To elaborate on the association between sleeping habits and recovery, here are a few research examples that highlight the negative impact of sleep deprivation on both physical and cognitive performance:

  • Individuals with poor sleeping habits have lower general health and increased stress and confusion
  • Inadequate sleep impairs maximal muscle strength during certain movements
  • Adolescent athletes who average less than 8 hours of sleep per night have a 1.7 times greater risk of injury than those who sleep more than 8 hours per night
  • Sleep may be important for bone health, and sleep deprivation may contribute to the development of bone stress injuries
  • Insufficient sleep and chronic pain have a bi–directional relationship, meaning they each contribute to one another; one study found that <7 hours of sleep was associated with a significant increase in the risk for new injuries in athletes, while getting >7 hours was linked to a significant decrease in injury risk

Yet despite this growing body of evidence, many individuals still aren’t getting enough sleep. Statistics suggest that 35% of Americans get less than 7 hours of sleep per night and 63% claim that their sleep needs are not met during the week. This problem exists in athletic populations as well, with research showing that 50–78% of elite athletes experience sleep disturbance and 22%–26% suffer from highly disturbed sleep. The reasons why so many don’t get adequate sleep are complex and multifaceted, but some contributing factors include the fast pace of modern life, dietary habits, insomnia, and excessive light exposure from bright screens—especially at nighttime—which suppresses melatonin, the major hormone that controls sleep and wake cycles.

Take better control of your sleeping habits with these tips

If you’re trying to improve your sleeping habits, here are some of the most effective strategies to help you make it happen:

  • Spend as much time as possible outdoors and exercise regularly
  • Make your bedroom a sanctuary and keep it cool, quiet, and dark, with a high–quality mattress that’s comfortable and not worn out
  • Make sure your final hour before bed is relaxing and free of much stimulation; avoid bright screens during this time, as well as eating, working, or reading in bed
  • Try to go to bed and wake up around the same time every night; on weekends, try to stick to this and only allow about a one–hour difference
  • Avoid nicotine and caffeine, especially in the final hours before bed, since they are stimulants that can interfere with sleep
  • Avoid big meals a few hours before and alcohol right before bedtime
  • If needed, squeeze in a nap during the day, but try to keep it to 20–30 minutes and only take them in the early afternoon

It’s also essential to identify and remove any barriers that might be directly interfering with proper sleep. For example, if you’re dealing with pain that’s preventing you from getting enough sleep, you need to first take steps to address it—like seeing a physical therapist—before you can expect the other strategies to work effectively.
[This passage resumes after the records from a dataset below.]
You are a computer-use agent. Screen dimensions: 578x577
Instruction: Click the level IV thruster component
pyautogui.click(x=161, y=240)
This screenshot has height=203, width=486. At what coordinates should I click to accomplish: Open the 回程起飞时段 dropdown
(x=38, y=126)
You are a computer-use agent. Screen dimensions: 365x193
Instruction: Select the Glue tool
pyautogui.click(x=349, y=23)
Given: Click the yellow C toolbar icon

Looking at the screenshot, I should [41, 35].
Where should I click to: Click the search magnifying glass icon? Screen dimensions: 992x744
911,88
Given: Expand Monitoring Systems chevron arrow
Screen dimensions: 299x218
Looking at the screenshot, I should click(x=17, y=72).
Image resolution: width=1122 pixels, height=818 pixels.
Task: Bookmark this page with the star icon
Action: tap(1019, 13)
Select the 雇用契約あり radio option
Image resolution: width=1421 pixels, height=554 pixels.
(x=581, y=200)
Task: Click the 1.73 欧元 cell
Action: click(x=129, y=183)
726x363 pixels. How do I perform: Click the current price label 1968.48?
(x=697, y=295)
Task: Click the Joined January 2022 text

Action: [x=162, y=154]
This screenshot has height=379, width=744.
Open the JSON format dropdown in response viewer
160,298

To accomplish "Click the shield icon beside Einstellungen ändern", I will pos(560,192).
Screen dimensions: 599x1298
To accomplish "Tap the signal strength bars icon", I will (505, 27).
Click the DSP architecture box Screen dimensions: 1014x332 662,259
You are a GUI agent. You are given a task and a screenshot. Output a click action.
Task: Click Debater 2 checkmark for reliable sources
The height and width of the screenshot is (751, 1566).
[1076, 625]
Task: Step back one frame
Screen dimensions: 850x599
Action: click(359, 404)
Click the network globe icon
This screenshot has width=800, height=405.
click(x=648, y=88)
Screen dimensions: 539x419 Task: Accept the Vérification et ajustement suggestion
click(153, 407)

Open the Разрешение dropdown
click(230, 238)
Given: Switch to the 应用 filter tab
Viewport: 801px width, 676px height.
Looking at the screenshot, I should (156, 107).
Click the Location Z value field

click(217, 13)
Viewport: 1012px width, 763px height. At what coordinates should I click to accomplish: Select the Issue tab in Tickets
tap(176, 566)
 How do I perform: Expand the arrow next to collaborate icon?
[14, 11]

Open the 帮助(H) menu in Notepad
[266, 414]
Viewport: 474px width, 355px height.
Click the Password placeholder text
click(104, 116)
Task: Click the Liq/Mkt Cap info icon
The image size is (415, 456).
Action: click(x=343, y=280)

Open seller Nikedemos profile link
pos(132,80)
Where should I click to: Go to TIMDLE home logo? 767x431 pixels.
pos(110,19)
Self–reported measures of sleep like sleep diaries and fitness trackers that monitor sleep can be extremely helpful as well. And for athletes, an additional step is to work with coaches and other team members to discuss your changing sleep habits and collectively identify approaches that work for you.

The importance of sleep cannot be overstated, and even getting slightly more sleep than you’re currently getting can make a big difference. We understand that it’s easy to neglect sleep in an age when life moves fast and distractions seem to be everywhere, but if you take your sleep seriously, you’ll likely start to notice significant changes in your athletic performance and life in general.